Edmund G. Brown, Jr., Attorney General, Pamela C. Hamanaka, Assistant Attorney General, Susan D. Martynec and Robert M. Snider, Deputy Attorneys General, for Plaintiff and Respondent.
KLEIN, P. J.
Rodney Finley appeals the judgment entered following his plea of no contest to possession of a controlled substance and possession for sale of a controlled substance. (Health & Saf. Code, §§ 11350, 11352, subd. (a).) Finley contends the trial court erroneously denied a motion to suppress the evidence underlying the convictions. We conclude Finley’s parole status, which the officer ascertained immediately upon making contact with Finley, supports the trial court’s denial of the motion to suppress.

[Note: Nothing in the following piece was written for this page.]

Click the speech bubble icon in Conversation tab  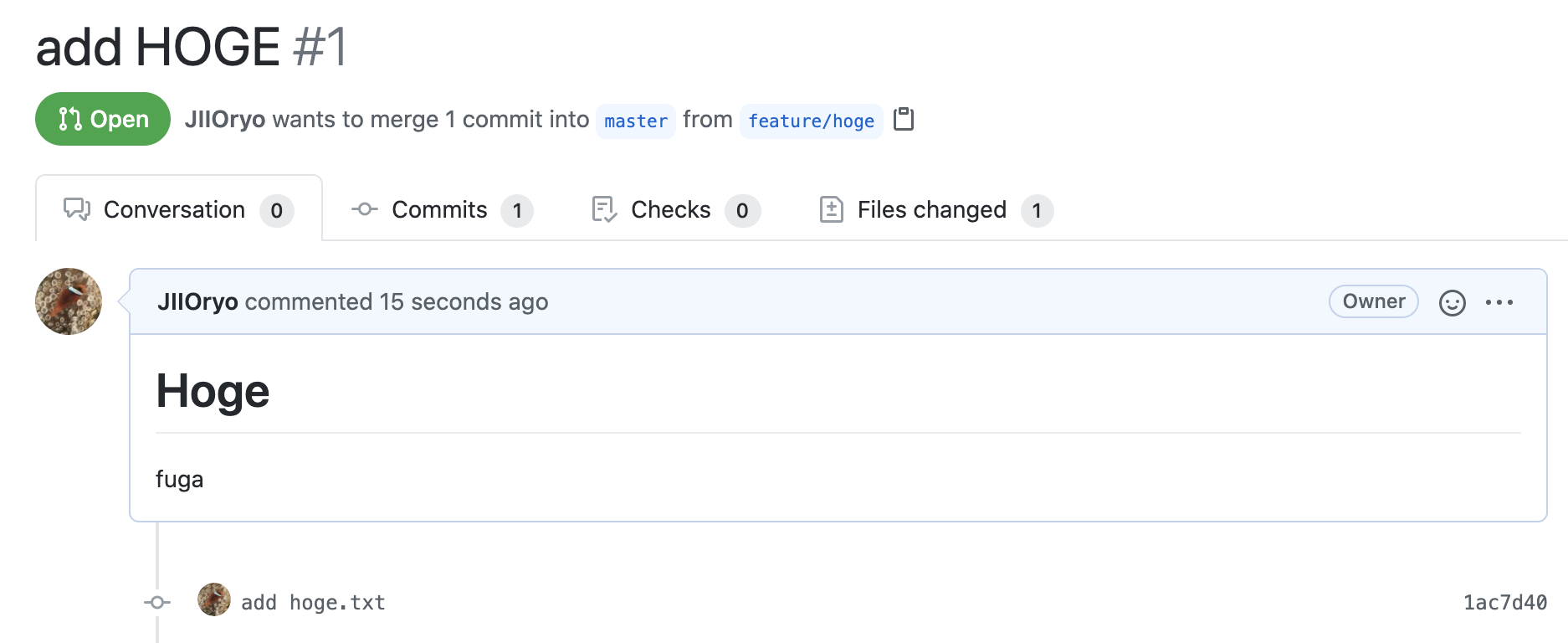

We therefore affirm the judgment.
BACKGROUND
At the hearing on the motion to suppress, Los Angeles Police Detective Ben Herskowitz testified that on November 28, 2007, he was assigned to the Van Nuys narcotics enforcement detail. At approximately 5:00 p.m., Herskowitz was working in a plain clothes capacity, monitoring a parking lot at Woodley Avenue and Parthenia Street that was a “high narcotics location.” Herskowitz personally has made 10 to 15 narcotics related arrests in the parking lot in the last three years. As Herskowitz drove through the parking lot, he noticed a male standing outside a tan car that was parked away from the store entrance. The male was talking on a telephone. When the male got off the telephone, he monitored traffic entering the parking lot, then sat inside the tan car. A female approached and sat in the passenger seat of the tan car. As the tan car drove from the parking lot, Herskowitz noticed the male again was on the telephone. Based on his training and experience, Herskowitz formed the “hunch or suspicion that they were looking for narcotics.” Individuals Herskowitz previously had arrested in the parking lot for narcotics violations acted “almost exactly the same as the[se] two individuals....” They made quick telephone calls, monitored traffic, parked away from the store entrance, made no attempt to enter any of the stores and had no packages.
Finley stipulated Herskowitz was a narcotics expert for the purposes of the motion to suppress.
Herskowitz contacted the other members of the narcotics team and followed the tan car south on Woodley Avenue to Woodley Place. The tan car basically made a “big circle” and returned to Woodley Place where it stopped behind a silver car. This location on Woodley Place also is a high narcotics location. The male got out of the tan car and sat in the passenger seat of the silver car for less than a minute. At about that time, Herskowitz drove past the two cars in his unmarked vehicle and formed the opinion a narcotics transaction had taken place. Herskowitz advised the other team members he was going to investigate the two vehicles and made a U-turn. When Herskowitz returned to the scene, the tan car was stopped next to the silver car and the driver of the tan car was speaking to Finley, who was seated in the driver’s seat of the silver car. Herskowitz stopped behind the two vehicles; other officers stopped in front of them.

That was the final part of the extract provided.